意識を変えたパ・リーグ打者のフルスイング

 チーム状況が上向かない中で、鈴木自身が復調傾向を見せたのはチームが鬼門とする交流戦からだ。徐々に出場機会も増え、パ・リーグのエース格を相手に8試合連続安打もマーク。そして“現在の鈴木誠也”をつくりあげる意識改革が見られ始めたのも、この時期のことだった。

「パ・リーグの打者を見ていると、思い切り振ってくるし、恐いなと感じました。それを見て『こういう打者になりたい』と思ったんです。そこから自分の中で感覚も良くなっていったように思います。パ・リーグの打者を生で見ることができたのは僕にとって大きかったですね。長く一軍にいて、それなりに打てるときもある中で、『何か違うな』とか『単打ばかりはいらないな』という感覚があったんです。

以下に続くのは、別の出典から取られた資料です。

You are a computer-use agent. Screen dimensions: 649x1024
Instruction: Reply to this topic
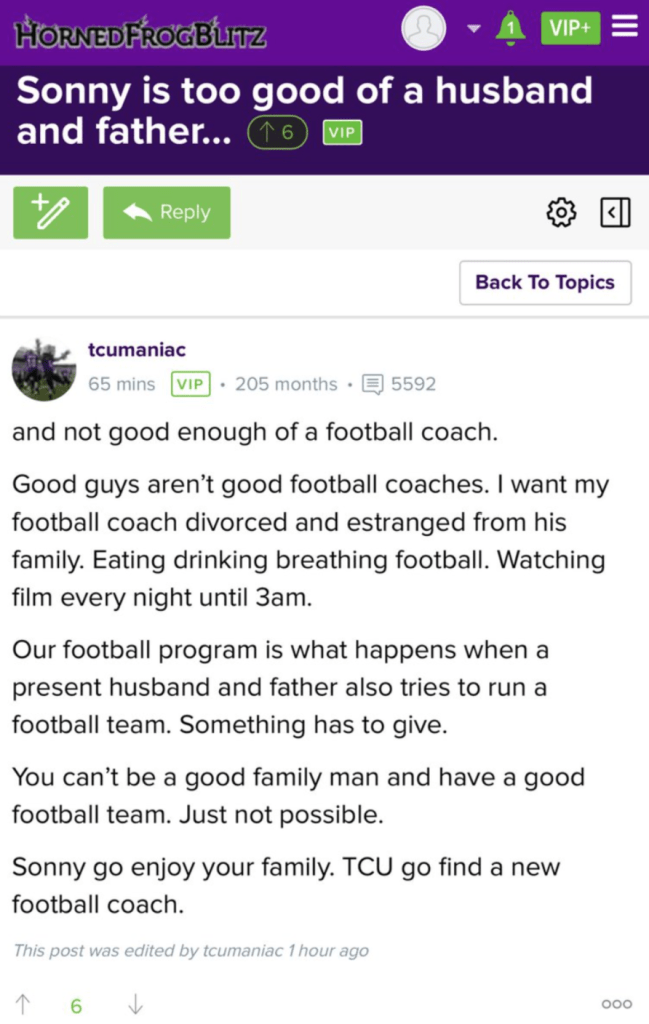(166, 212)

塁に出ることも大事ですが、僕は長打も求められているし、物足りないと思っていた部分はありました。そんなときにパ・リーグと試合をしていろんな選手を見て、こういう方が良いんだなと思うようになりました」

 6月23日にはプロ初の3番スタメンも経験。いつしか鈴木は一軍の舞台で、1番打者ではなく主軸に組み込まれる機会も増えていった。ベンチの中から見るパ・リーグの打者のスイング、試合の中でしかできない経験。一軍に居続けることで、日々さまざまな刺激を自らの力に変えていった。そしてこのシーズンは黒田、新井の存在も鈴木の気持ちを奮い立たせていた。

「一緒にプレーさせてもらっているというのは、僕の中ですごく大きいですね。新井さんも故障がありながらですし、黒田さんも万全の体調ではない中で、納得いく結果ではないと思います。それでも何とか抑えてやろうとか、何とか塁に出てやろうというものを感じるんです。そういう姿を見て、僕自身結果を求めていたんだなと思いました。そう思うようになってから、気持ち的にもっと開き直れるようになりましたね」

 長年カープを支えてきた2人のベテランの背中から感じるものは多く、同じ野手である新井からは直接アドバイスを受けることもあった。この時期、鈴木は一人のプロ野球選手として幅が広がっていたに違いない。